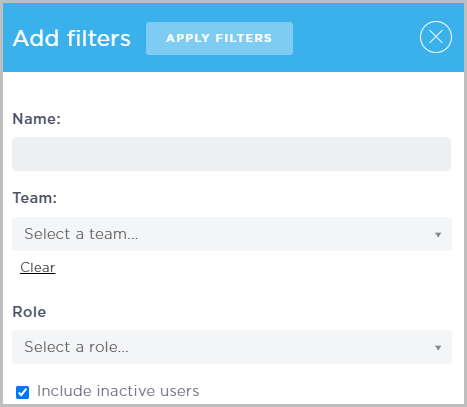Image resolution: width=467 pixels, height=407 pixels.
Task: Clear the selected team
Action: pyautogui.click(x=38, y=267)

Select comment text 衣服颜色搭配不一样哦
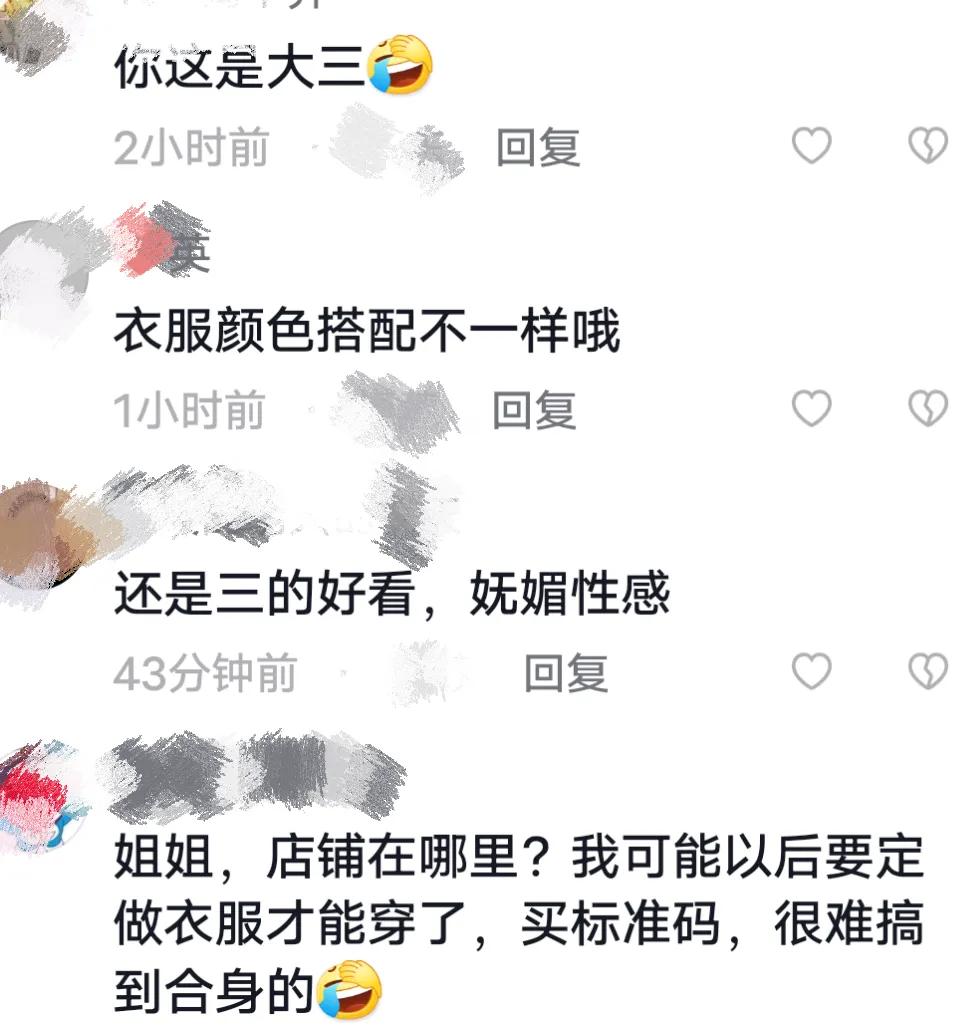(367, 330)
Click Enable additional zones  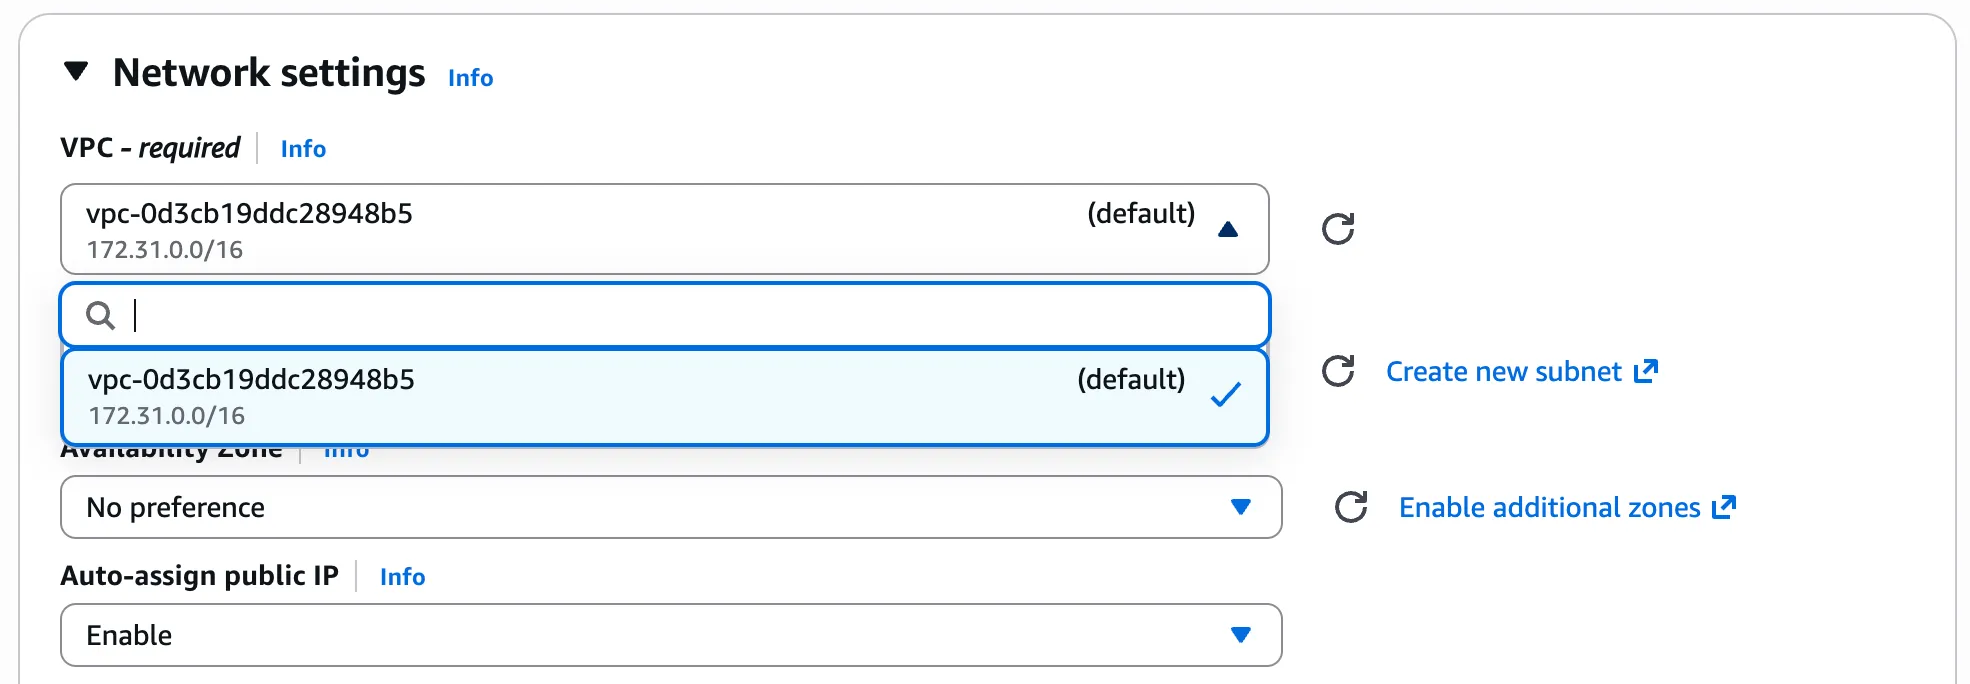1548,507
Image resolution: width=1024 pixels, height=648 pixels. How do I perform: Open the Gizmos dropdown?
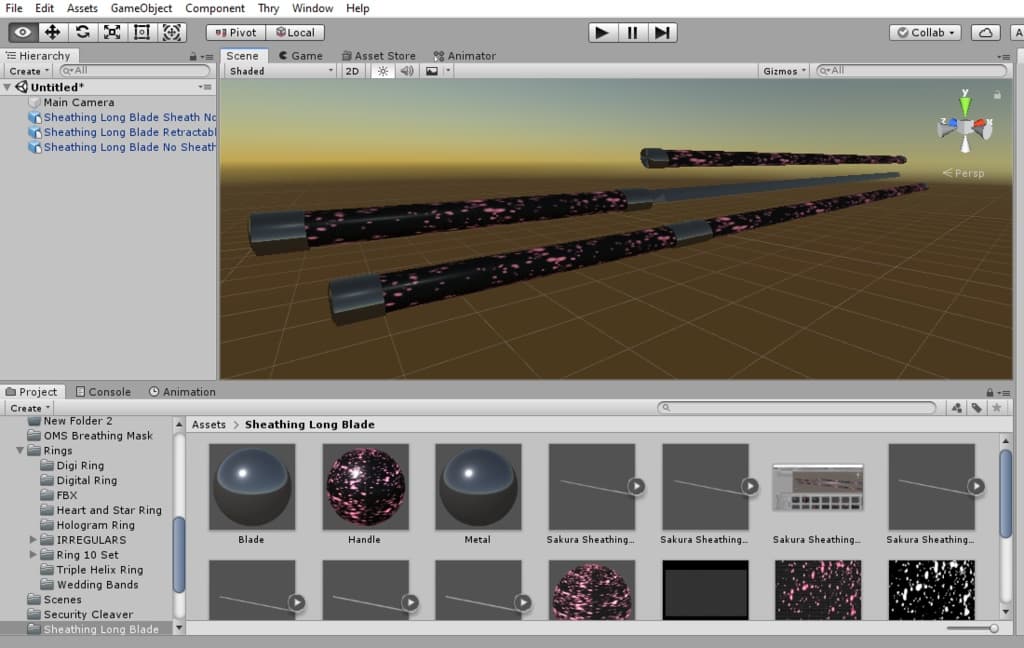784,71
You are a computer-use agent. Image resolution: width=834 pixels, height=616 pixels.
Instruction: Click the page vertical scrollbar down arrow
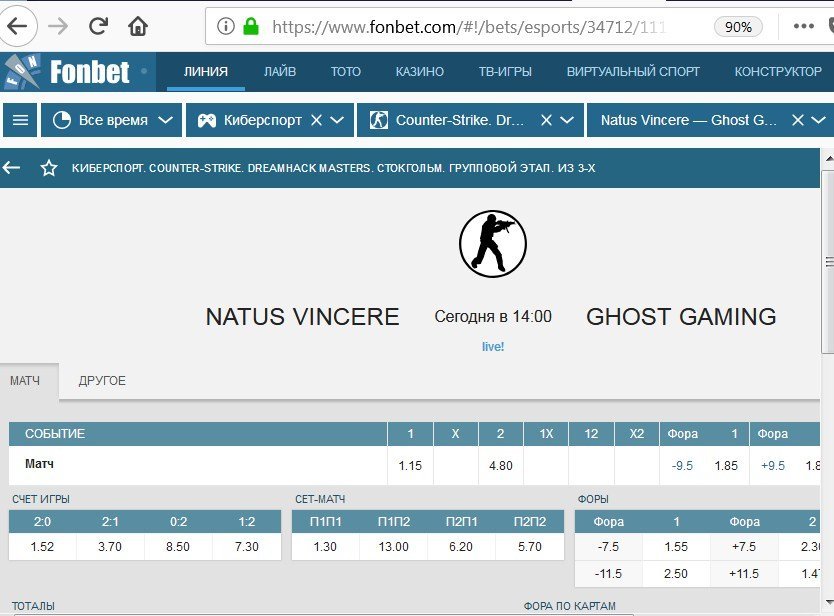[828, 603]
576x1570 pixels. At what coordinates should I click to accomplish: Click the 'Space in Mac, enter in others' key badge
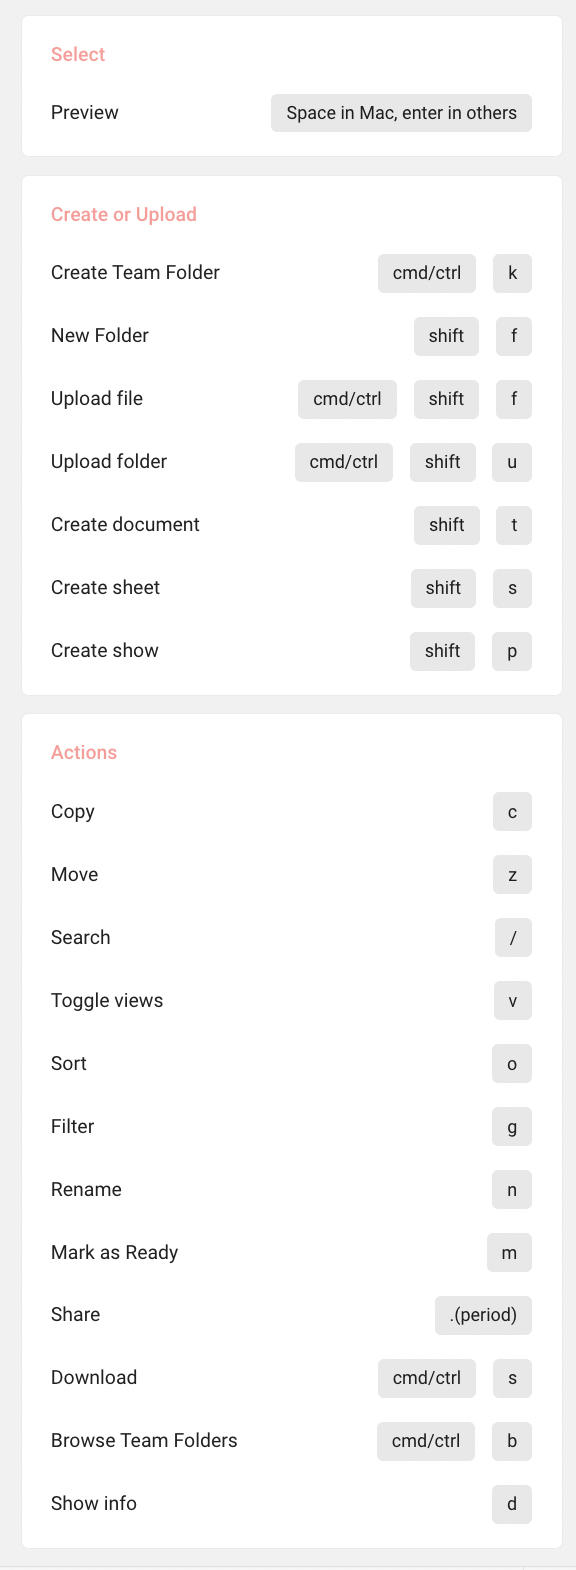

+++

Every line from the one containing "You are a computer-use" through the end of the entries above is to be copied exactly; pictures are to be left out.

You are a computer-use agent. Image resolution: width=834 pixels, height=616 pixels.
Instruction: Click the page vertical scrollbar down arrow
[828, 603]
576x1570 pixels. At what coordinates should I click to accomplish: Click the 'Space in Mac, enter in others' key badge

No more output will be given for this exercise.